On February 14, 1849, the Commonwealth of Pennsylvania granted the incorporation of Lebanon Cemetery to a group of Philadelphian African Americans led by Jacob White, Sr.  The group included leaders and entrepreneurs in Philadelphia’s free black community, among them were members of the Bustill family including artist David Bustill Bowser, Nicholas Bolivar, James Needham, and Isaiah Wears. Forming the cemetery was both a business enterprise and a way to address a fundamental need within the black community. African Americans were deeply concerned about having proper burials for their kin.  This concern over burials is demonstrated by the many mutual benefit associations which guaranteed funeral burial expenses.  Proper burials were the single largest expenditures that most families ever made and having an entrusted resting place where the dead would not be sent to medical college dissecting rooms was important. Additionally, a black owned cemetery also kept money within the black community.

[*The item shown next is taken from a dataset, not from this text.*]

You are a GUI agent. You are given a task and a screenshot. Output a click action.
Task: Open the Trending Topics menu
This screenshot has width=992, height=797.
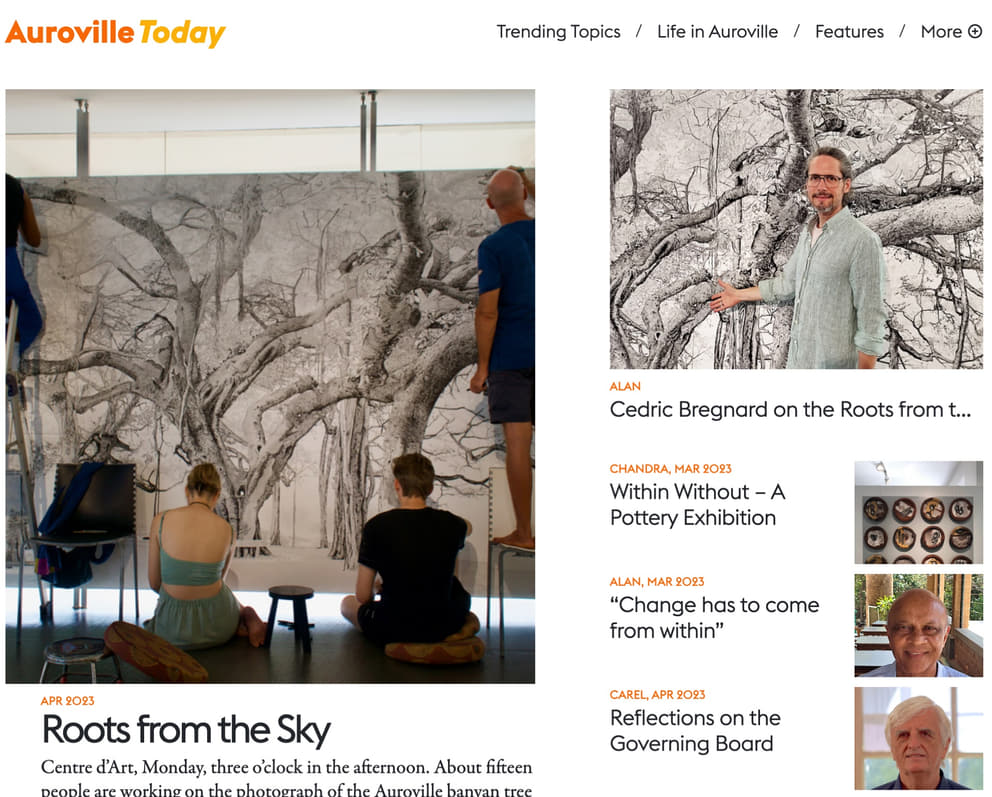pos(558,32)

Lebanon ranked equally with Olive Cemetery as the biggest single black enterprise run by black Philadelphians. It was one of two black cemeteries without affiliations to a religious denomination. The cemetery was located at this site, which at the time was at Philadelphia’s southern edge in what was the underdeveloped Moyamensing District, surrounded by scattered homes, farms, and empty plots. In 1854, however, with city consolidation, Moyamensing became part of the City of Philadelphia. By 1870, the running of the cemetery was assumed by Jacob White, Jr., Catto’s oldest and cherished friend.   After his assassination in 1871, Catto was laid to rest at Lebanon, along with Isaac Chase and Jacob Gordon, who were also killed the same day in the election violence against blacks.  Over the years, however, Lebanon Cemetery fell into disrepair and in 1882 was also a victim of an illegal channel to obtain corpses for Jefferson Medical College.  Conditions became so grave that in 1887 the Philadelphia Tribune called the cemetery “a disgrace to the Board of Managers.”  In the fall of 1899, the City Board of Health finally condemned the cemetery outright and paid $90,000 in 1903 to have the bodies reinterred to various suburban sites. The existing bodies, including that of Octavius Catto, was moved to Eden Cemetery in Collingdale/Darby (Delaware County, Pennsylvania), which was founded in 1902.